Exercise goal:
Return nothing but the lines from the one containing "Image resolution: width=482" through the end of the records below, exactly as they stand and without pictures.

Source information:
▼
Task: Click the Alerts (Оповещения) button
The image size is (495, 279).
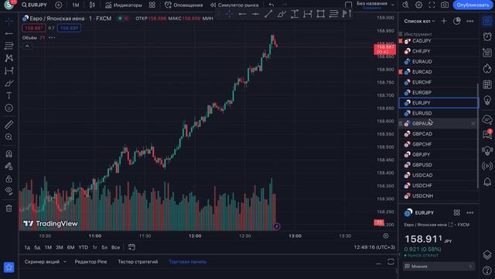Action: click(x=184, y=5)
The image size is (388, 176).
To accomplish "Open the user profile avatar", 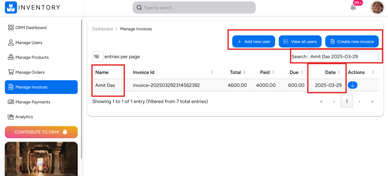I will pos(377,8).
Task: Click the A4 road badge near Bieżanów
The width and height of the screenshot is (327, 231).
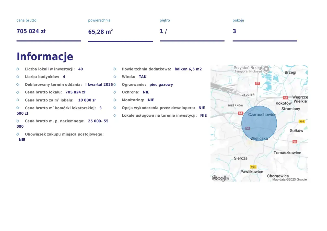Action: (240, 113)
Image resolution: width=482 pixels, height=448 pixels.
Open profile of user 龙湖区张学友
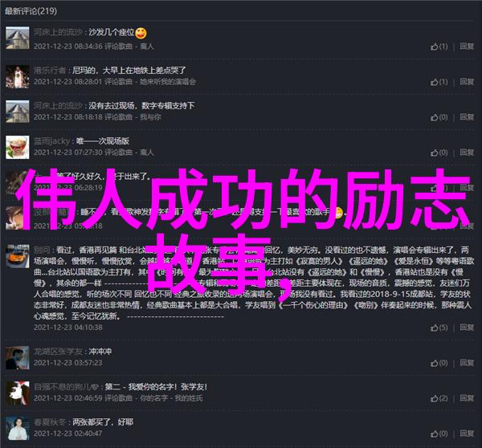[58, 352]
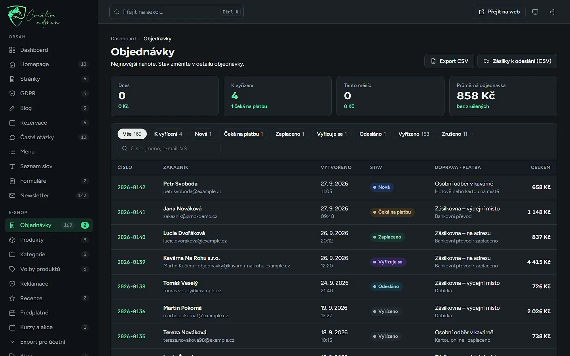Image resolution: width=570 pixels, height=356 pixels.
Task: Focus the order search field Číslo, jméno
Action: click(169, 148)
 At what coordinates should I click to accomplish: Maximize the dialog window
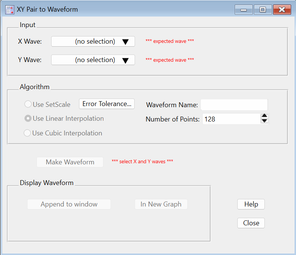(x=263, y=10)
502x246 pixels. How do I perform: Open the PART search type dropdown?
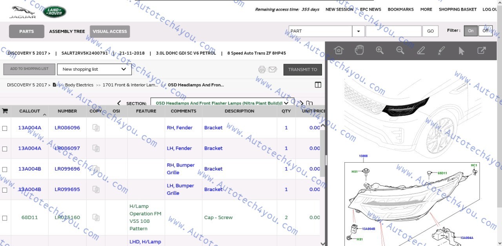[358, 31]
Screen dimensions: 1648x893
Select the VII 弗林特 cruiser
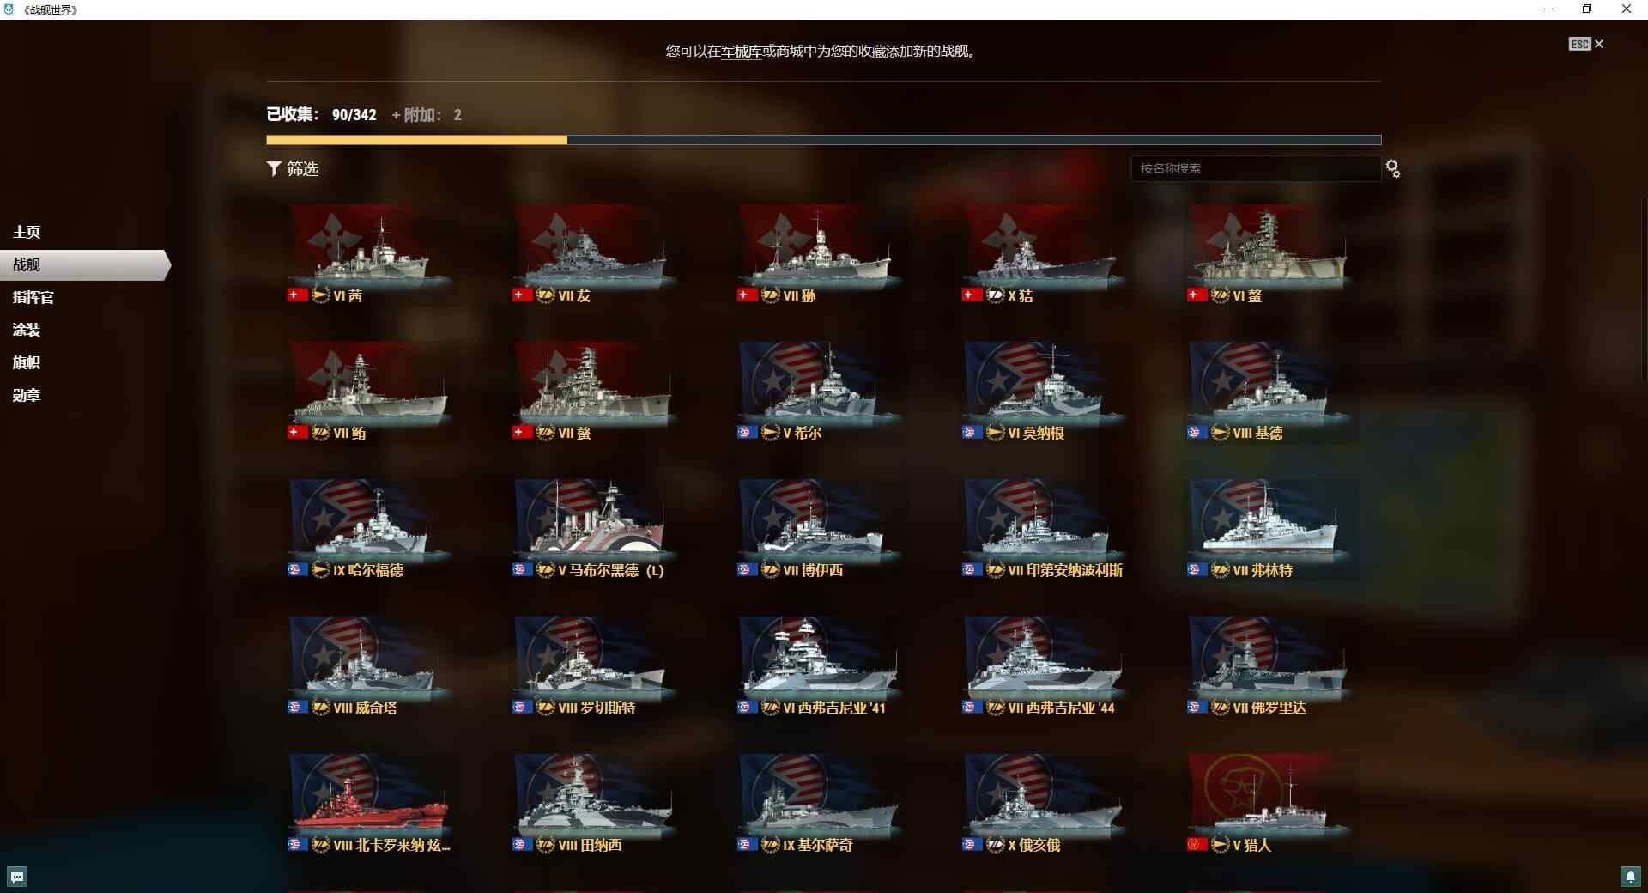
▲
Task output:
Image resolution: width=482 pixels, height=448 pixels.
Open profile of user 龙湖区张学友
[58, 352]
Image resolution: width=570 pixels, height=356 pixels.
Task: Focus the order search field Číslo, jméno
Action: click(169, 148)
 At what coordinates should I click to accomplish: Maximize the dialog window
(x=263, y=10)
502x246 pixels. How do I perform: Open the PART search type dropdown?
[358, 31]
Screen dimensions: 1648x893
Select the VII 弗林特 cruiser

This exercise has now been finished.